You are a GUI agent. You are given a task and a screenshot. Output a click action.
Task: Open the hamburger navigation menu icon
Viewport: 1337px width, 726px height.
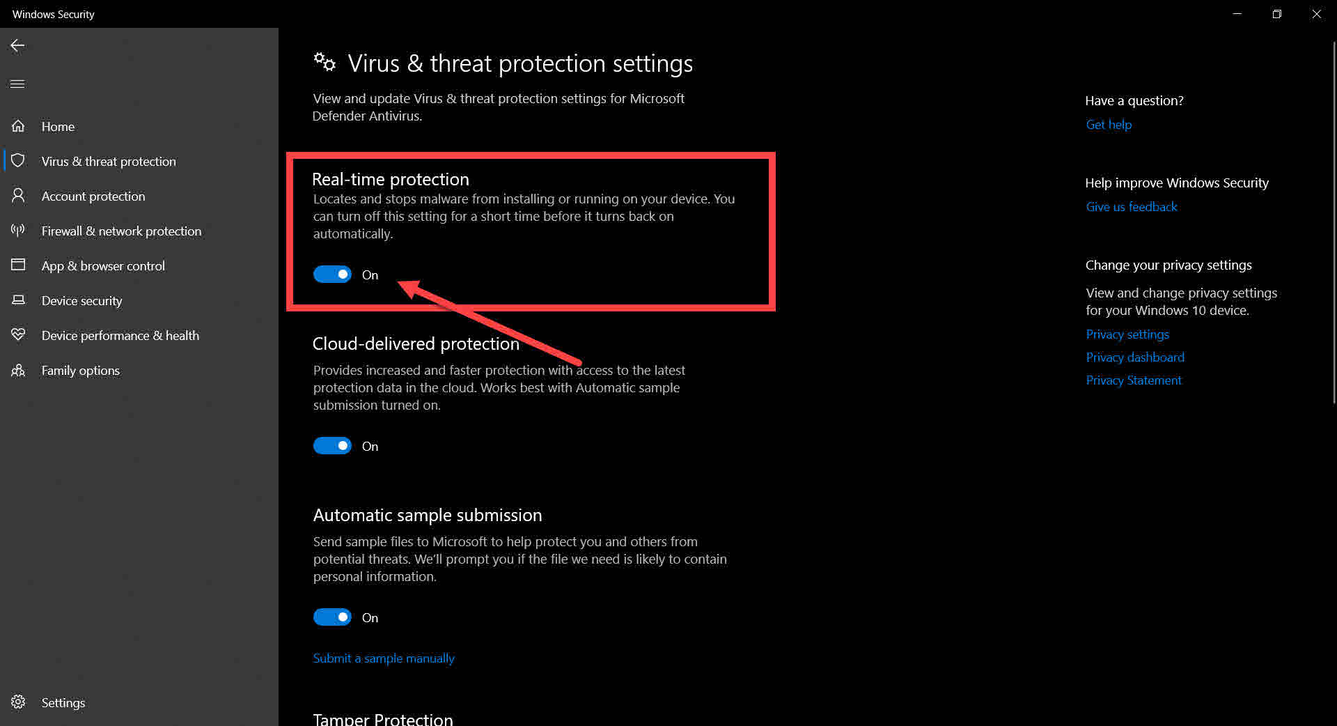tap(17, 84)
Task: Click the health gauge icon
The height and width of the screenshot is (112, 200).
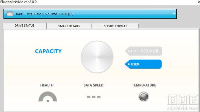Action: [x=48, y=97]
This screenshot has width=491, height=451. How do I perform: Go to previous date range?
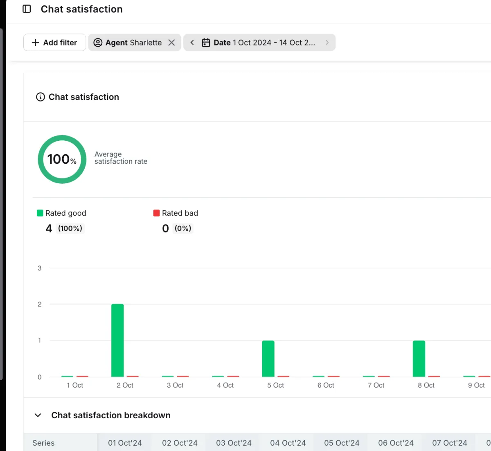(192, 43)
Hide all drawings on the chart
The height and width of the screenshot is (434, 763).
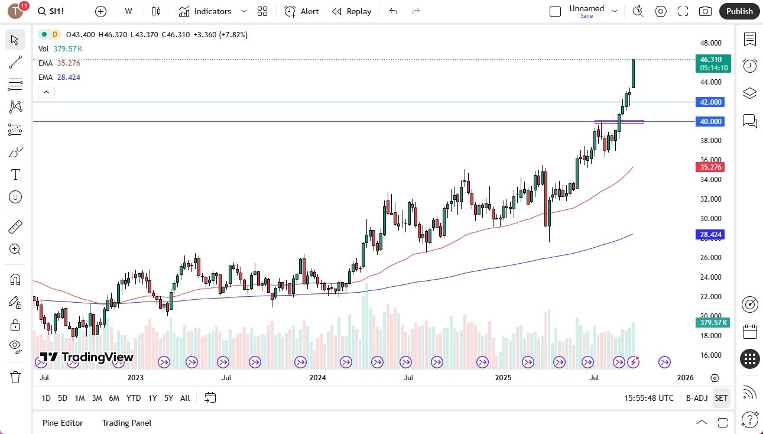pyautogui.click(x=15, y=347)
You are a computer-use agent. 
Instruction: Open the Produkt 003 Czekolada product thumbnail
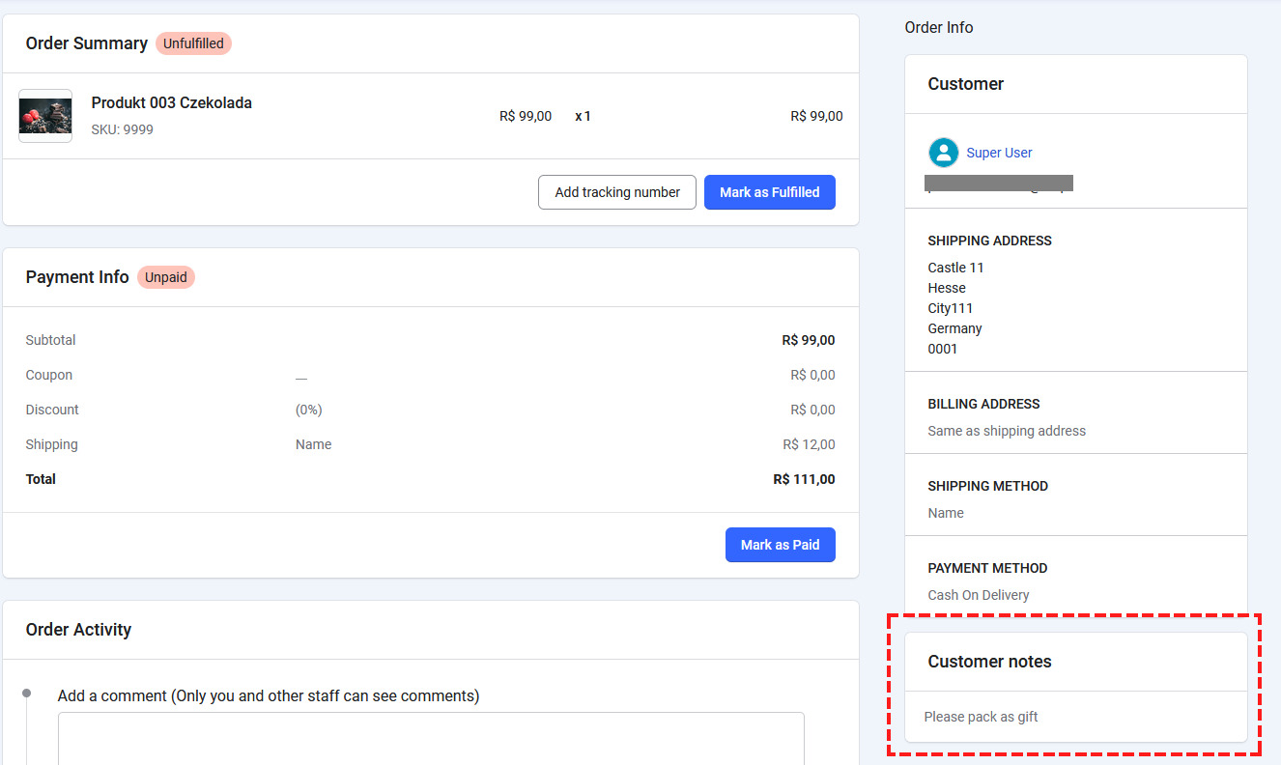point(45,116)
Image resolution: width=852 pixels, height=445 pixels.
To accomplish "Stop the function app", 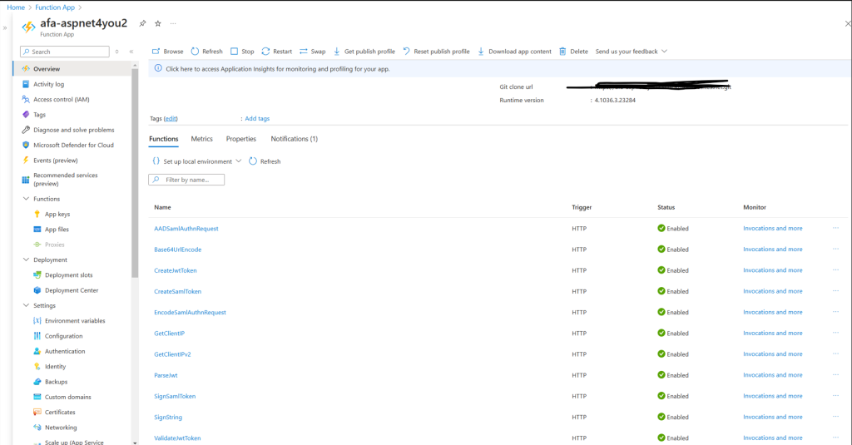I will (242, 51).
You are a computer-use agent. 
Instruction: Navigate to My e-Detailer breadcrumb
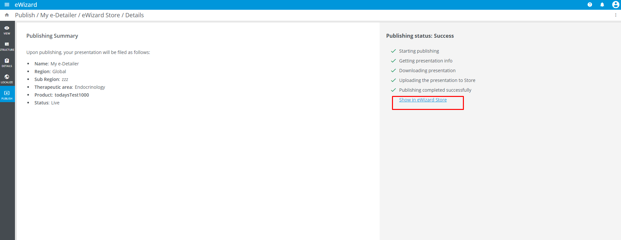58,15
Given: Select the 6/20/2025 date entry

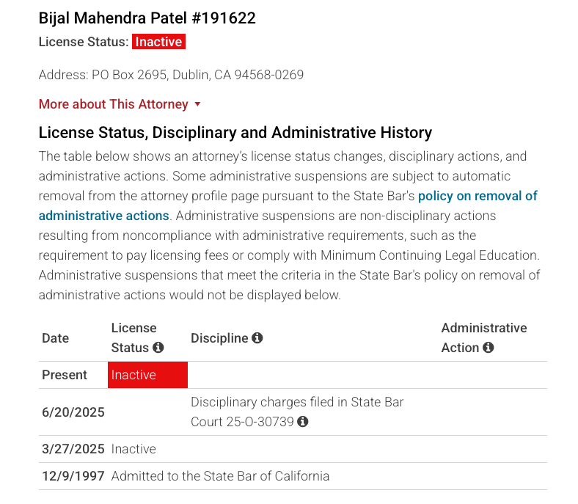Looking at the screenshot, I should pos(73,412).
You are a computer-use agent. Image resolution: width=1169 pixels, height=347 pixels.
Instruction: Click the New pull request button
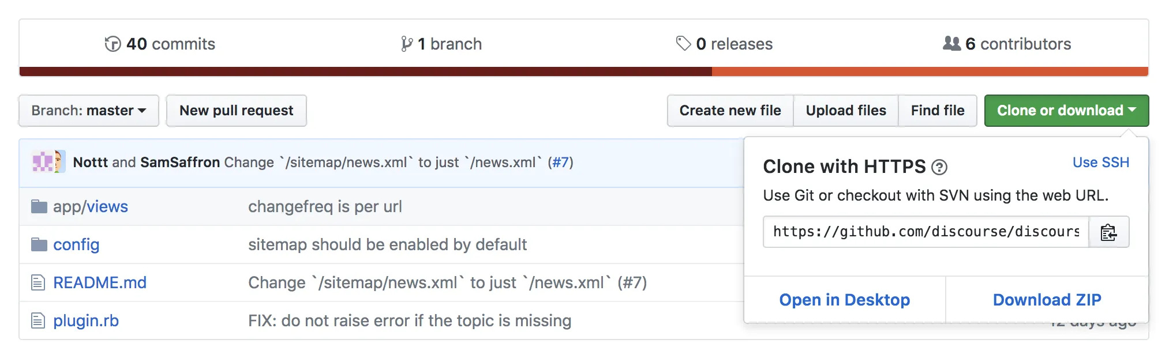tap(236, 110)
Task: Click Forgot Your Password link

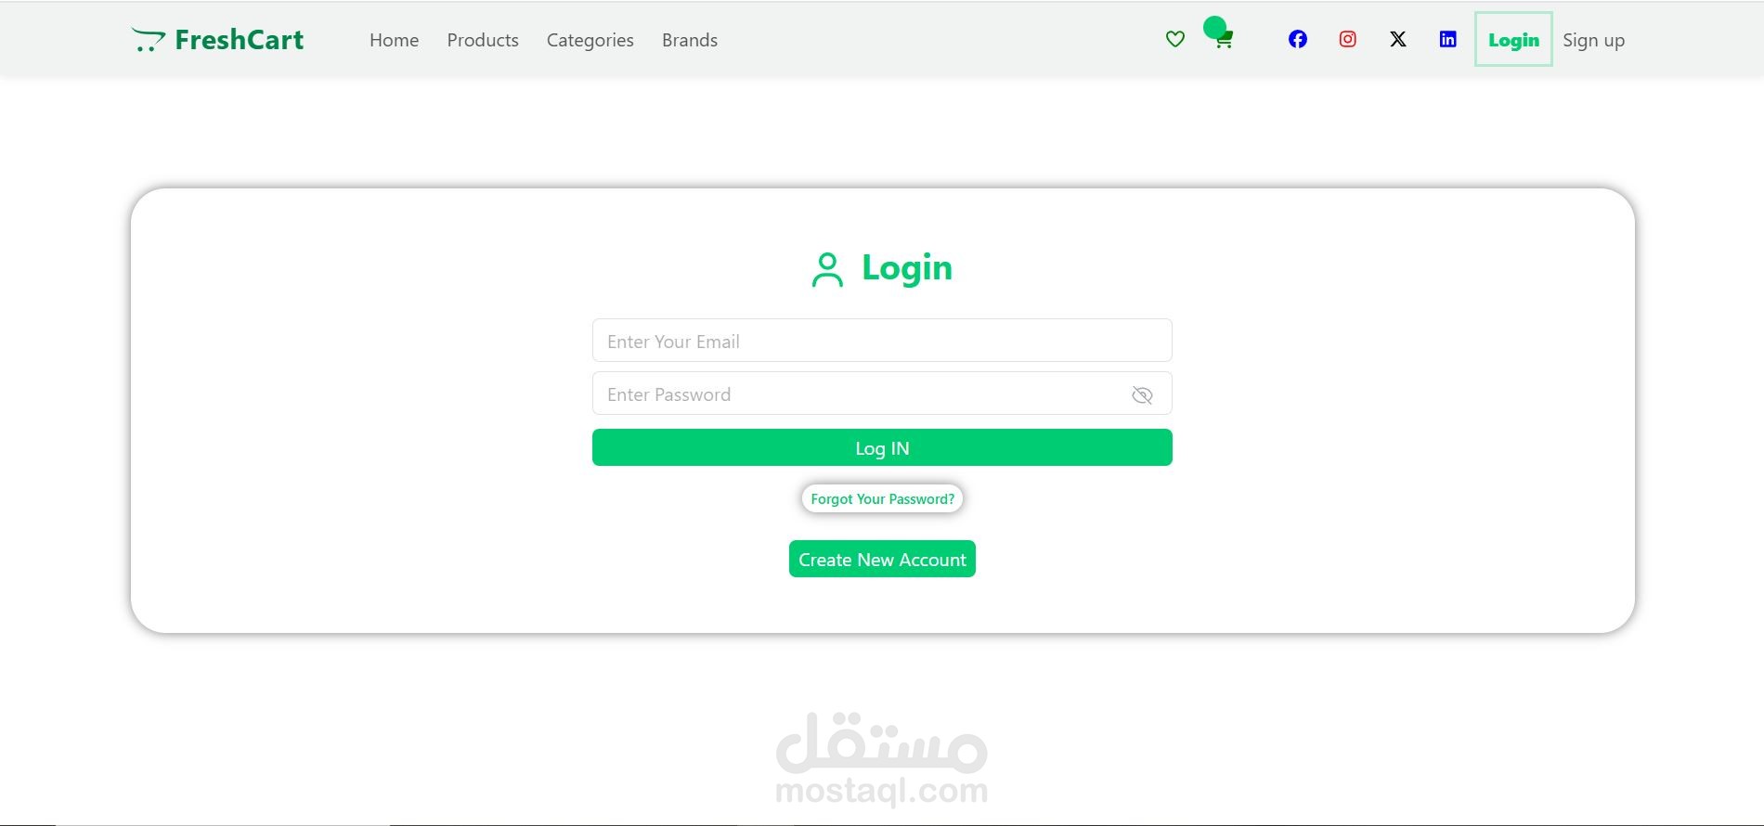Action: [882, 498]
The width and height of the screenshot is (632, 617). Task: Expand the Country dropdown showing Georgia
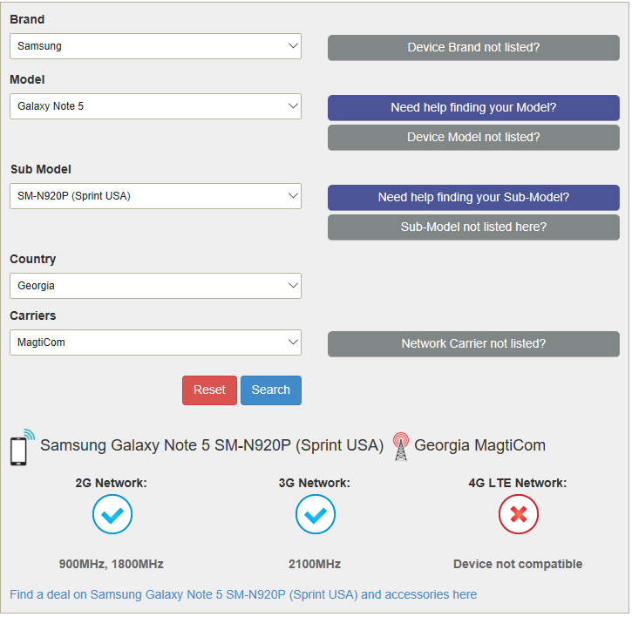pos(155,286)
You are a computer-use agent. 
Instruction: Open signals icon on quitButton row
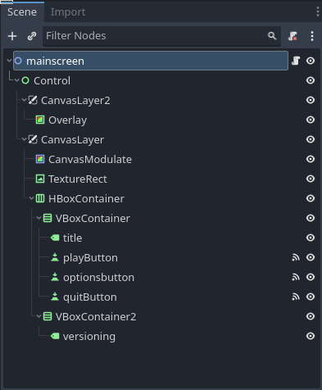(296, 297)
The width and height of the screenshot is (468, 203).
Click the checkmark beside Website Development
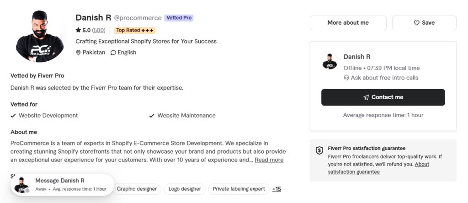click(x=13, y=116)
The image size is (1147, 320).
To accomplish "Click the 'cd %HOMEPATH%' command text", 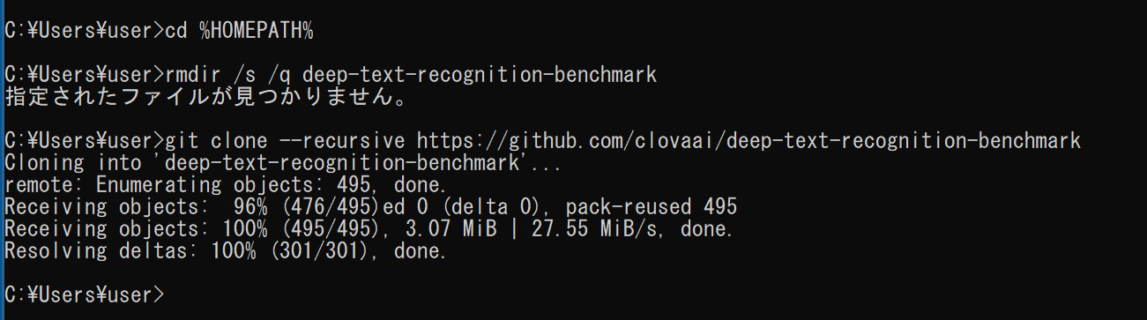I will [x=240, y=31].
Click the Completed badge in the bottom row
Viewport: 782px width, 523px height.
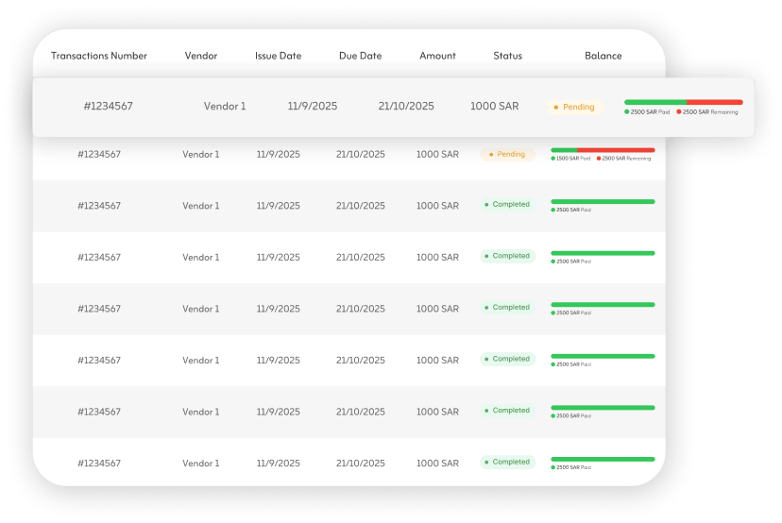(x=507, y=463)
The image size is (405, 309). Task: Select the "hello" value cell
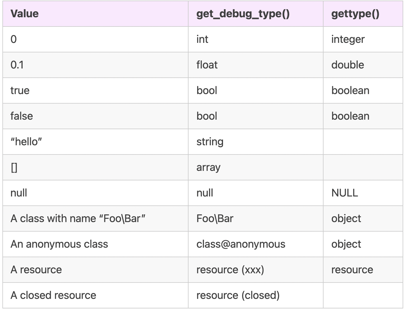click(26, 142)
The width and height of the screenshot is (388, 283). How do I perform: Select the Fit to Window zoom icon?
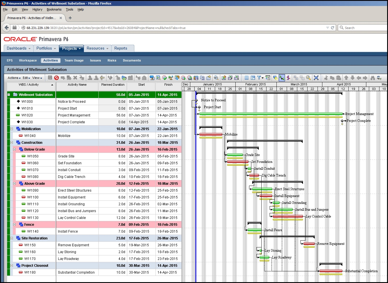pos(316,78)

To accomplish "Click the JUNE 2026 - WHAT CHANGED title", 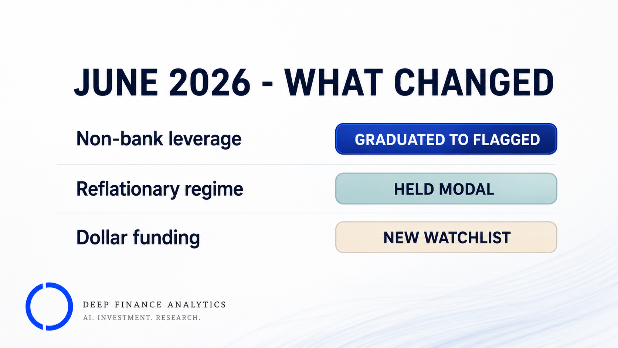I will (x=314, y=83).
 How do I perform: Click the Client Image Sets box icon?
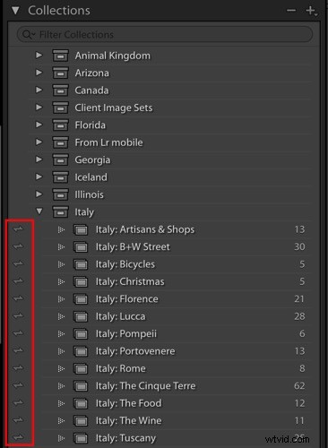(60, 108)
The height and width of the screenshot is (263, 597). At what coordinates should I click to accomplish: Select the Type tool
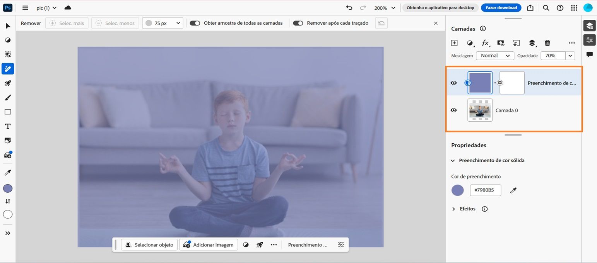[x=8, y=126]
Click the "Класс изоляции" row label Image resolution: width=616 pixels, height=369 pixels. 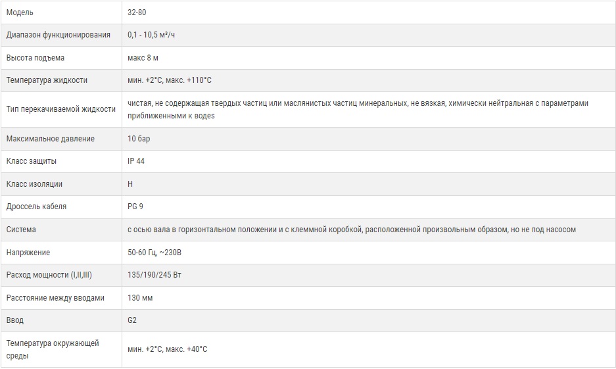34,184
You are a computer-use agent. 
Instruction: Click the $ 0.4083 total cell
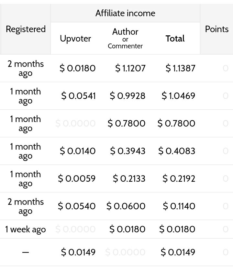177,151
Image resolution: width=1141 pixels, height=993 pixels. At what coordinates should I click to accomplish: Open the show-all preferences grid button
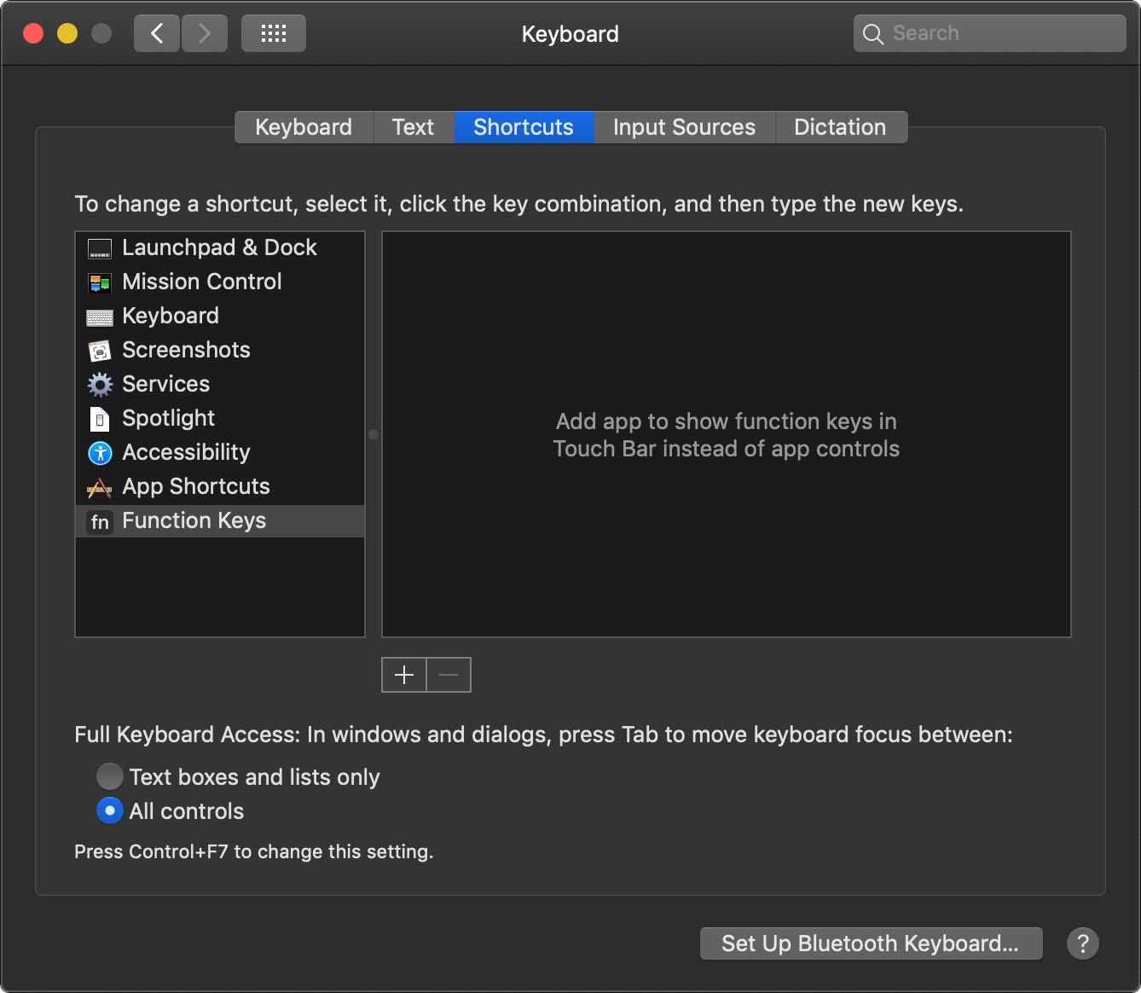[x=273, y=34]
▬▬▬
▶ [WORK ITEM] Look above for the line containing "The height and width of the screenshot is (112, 200)." and the line containing "Image resolution: width=852", then reproduce both and everything between them exactly, pictures omitted.

▶ [REPLY]
The height and width of the screenshot is (112, 200).
Action: [x=48, y=97]
This screenshot has width=491, height=451. How do I perform: Go to previous date range?
(192, 43)
Hide all drawings on the chart
The height and width of the screenshot is (434, 763).
pyautogui.click(x=15, y=347)
You are a computer-use agent. 
Instruction: Open the Produkt 003 Czekolada product thumbnail
point(45,116)
Image resolution: width=852 pixels, height=445 pixels.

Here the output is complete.